Gambler’s Ruin

This post discusses the gambler’s ruin concept.

Stopping Problems and Boundary Problems

There are two classes of problems we can solve when discussing gambler’s ruin: stopping problems and boundary problems. 

Stopping problems are concerned with the termination of a process, either by ruin or conditionally. They include questions like “What is the probability of ruin?”, “What is the optimal stopping strategy?” etc.

Boundary problems are concerned with cases where the path hits or crosses a predefined value. They include questions like “What is the expected duration of a path before it terminates?”.

Probability of Ruin

Let’s derive the formula for calculating probability of ruin.

Suppose we have two persons, A and B, gambling with an initial total asset of “a” amount (e.g. a = $10). At each step, the bet size is $1 and the game continues until either one of them goes bust.

Let 

p = probability of A winning and 
q = probability of A losing
x = amount of initial capital A has
Q_x = probability of ruin starting from capital x.

If A has capital x today, one time step later, A’s capital will either be x + 1, or x -1. If A has x + 1, his probability of ruin becomes Qx+1. Similarly, if he has x-1, the probability of ruin becomes Qx-1.

Therefore, 

Q_x = pQ_{x+1} + qQ_{x-1}

In other words, the probability of ruin with capital x is the probability of winning this round multiplied by the probability of ruin with capital x+1, plus the probability of losing this round multiplied by the probability of ruin with capital x-1.

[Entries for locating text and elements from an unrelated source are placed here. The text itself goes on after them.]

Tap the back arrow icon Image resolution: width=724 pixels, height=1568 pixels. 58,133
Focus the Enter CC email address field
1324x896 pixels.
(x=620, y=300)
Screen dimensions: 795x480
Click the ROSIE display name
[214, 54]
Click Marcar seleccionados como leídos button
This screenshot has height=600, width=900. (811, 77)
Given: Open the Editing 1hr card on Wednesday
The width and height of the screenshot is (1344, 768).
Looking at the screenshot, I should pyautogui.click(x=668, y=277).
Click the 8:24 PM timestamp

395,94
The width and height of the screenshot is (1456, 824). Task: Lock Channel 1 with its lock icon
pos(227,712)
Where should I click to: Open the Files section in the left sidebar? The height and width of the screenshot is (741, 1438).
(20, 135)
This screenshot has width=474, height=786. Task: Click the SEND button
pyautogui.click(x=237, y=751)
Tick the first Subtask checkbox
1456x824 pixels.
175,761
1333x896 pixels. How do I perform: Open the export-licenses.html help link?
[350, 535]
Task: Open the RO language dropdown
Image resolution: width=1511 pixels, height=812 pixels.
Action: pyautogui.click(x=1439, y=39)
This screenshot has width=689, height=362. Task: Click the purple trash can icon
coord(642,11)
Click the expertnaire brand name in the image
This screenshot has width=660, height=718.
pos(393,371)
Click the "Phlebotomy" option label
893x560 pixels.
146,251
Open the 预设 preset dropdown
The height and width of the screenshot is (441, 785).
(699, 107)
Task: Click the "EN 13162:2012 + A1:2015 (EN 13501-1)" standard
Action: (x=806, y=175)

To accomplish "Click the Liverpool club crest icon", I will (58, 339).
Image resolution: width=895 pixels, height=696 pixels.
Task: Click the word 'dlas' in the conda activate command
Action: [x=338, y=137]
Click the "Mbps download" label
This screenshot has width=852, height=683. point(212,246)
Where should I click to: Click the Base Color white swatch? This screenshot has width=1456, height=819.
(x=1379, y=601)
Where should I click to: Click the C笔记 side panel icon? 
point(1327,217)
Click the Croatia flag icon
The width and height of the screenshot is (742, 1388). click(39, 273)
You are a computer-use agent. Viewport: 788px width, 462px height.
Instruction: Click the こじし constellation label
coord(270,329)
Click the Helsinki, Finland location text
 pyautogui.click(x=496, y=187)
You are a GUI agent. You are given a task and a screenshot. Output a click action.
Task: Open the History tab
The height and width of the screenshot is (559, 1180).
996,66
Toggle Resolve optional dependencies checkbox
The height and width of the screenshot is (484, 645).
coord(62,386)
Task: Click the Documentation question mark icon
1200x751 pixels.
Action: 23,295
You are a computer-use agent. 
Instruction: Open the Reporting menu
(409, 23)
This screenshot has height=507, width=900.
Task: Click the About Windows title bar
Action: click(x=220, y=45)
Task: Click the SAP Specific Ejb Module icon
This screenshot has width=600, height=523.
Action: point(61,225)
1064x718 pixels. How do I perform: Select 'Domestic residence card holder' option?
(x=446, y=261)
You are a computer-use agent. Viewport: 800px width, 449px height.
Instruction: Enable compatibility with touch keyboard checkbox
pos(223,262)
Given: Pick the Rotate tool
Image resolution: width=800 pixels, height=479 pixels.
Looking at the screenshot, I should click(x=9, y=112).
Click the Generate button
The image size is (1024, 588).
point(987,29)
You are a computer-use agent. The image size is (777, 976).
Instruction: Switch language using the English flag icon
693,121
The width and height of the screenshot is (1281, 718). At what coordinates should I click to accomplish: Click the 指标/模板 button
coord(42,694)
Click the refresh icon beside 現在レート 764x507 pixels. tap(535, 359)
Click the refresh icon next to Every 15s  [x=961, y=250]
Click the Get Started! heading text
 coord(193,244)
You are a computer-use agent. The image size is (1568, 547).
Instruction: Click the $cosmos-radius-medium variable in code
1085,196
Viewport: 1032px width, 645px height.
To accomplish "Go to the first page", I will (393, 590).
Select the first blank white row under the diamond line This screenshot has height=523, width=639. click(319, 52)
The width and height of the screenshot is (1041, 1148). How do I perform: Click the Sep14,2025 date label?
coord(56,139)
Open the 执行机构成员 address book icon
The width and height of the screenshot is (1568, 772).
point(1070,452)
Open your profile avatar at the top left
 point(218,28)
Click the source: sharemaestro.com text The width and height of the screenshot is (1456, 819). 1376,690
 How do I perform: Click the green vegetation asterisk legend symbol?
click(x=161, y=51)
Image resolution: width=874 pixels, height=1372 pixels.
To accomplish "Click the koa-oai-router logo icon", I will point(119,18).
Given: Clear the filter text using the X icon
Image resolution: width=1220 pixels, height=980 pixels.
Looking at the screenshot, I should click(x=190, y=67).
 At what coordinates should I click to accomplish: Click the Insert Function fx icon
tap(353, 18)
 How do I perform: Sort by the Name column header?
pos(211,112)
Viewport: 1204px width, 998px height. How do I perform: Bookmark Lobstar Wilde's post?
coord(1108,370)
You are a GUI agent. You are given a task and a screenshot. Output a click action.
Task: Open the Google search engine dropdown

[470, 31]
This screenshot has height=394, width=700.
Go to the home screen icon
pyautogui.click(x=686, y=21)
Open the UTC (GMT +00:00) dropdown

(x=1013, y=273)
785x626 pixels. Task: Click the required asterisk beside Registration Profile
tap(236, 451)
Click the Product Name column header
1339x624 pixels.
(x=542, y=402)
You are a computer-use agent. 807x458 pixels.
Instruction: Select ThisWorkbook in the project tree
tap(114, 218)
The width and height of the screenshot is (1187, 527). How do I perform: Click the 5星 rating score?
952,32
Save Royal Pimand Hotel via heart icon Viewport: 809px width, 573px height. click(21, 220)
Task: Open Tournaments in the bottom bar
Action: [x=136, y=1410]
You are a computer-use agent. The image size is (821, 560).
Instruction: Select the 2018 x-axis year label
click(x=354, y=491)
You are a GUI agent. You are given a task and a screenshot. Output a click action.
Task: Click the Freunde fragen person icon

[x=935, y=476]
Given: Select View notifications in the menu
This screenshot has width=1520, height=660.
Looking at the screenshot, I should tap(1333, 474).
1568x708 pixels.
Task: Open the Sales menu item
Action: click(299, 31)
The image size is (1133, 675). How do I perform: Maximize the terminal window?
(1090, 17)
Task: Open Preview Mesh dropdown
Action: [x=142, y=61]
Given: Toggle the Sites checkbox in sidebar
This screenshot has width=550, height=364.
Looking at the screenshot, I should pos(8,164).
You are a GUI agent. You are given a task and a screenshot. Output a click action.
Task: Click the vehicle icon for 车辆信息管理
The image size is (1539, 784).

If p equals q, There are two solutions to the equation above, either

Q_x = 1 \text{ or } Q_x = \left(\frac{q}{p}\right)^x\text{, where }p \neq q 

We can verify the two solutions by substituting them into the equation and simplifying using laws of indices.

For Q_x = 1

Qx+1 = 1, Qx-1 = 1 (as the probability of ruin is a constant and does not depend on the initial capital).

Therefore, 

1 = p(1) + q(1)
1 = p + q
1 = 1

For Q_x = (q/p)^x

\begin{aligned}
\left(\frac{q}{p}\right)^x &= p\left(\frac{q}{p}\right)^{x+1} + q\left(\frac{q}{p}\right)^{x-1}\\
\left(\frac{q}{p}\right)^x &= p\left(\frac{q^{x+1}}{p^{x+1}}\right) + q\left(\frac{q^{x-1}}{p^{x-1}}\right)\\
\left(\frac{q}{p}\right)^x &= \frac{q^{x+1}}{p^{x}} + \frac{q^{x}}{p^{x-1}}\\
\left(\frac{q}{p}\right)^x &= \frac{q^{x+1}}{p^{x}} + \frac{q^{x}p}{p^{x}}\\
\left(\frac{q}{p}\right)^x &= \frac{q^{x}q + q^{x}p}{p^{x}} \\
\left(\frac{q}{p}\right)^x &= \frac{q^{x}(q + p)}{p^{x}} \\
\left(\frac{q}{p}\right)^x &= \frac{q^{x}}{p^{x}} \\
\left(\frac{q}{p}\right)^x &= \left(\frac{q}{p}\right)^x\text{ (shown)}
\end{aligned}

The generalized solution is given by

Q_x = A + B\left(\frac{q}{p}\right)^x\text{, where A and B are constants}

By imposing the boundary conditions Q0 = 1 and Qa = 0, we can solve for A and B. This gives us

Q_x = \frac{m^a - m^x}{m^a - 1}\text{, where m = }\frac{q}{p}\text{ and p}\neq q

If p equals q,

Q_x = 1 - \frac{x}{a}

Application of the Q_x formula:

Suppose we have a = 100, x = 99, p = 0.4

Substituting these values into the Q_x formula gives us 

Q_x = 0.3333

This shows that even if the odds are against us, if we have an initial capital of $99, there is a higher probability that we will hit the target of $100 before ruin. 

This is provided we have a definite stopping point (i.e. we stop when a = 100). If we play indefinitely, the probability of ruin is 1 as the expected return is negative (since the odds are against us).

Expected Duration of Game

Let D_x = expected duration of game with an initial capital of x.

D_x = pD_{x+1} + qD_{x-1} + 1

We add 1 because the duration increases by 1 when we have one more play of the game. Solving D_x gives us the following formulas:

\begin{aligned}
D_x &= \frac{x}{q-p} - \frac{a}{q-p} \frac{1-(q/p)^x     }{ 1-(q/p)^a      },\;\;\;\;(p\neq q)\\
D_x &= x(a-x),\;\;\;\;(p=q) 
\end{aligned}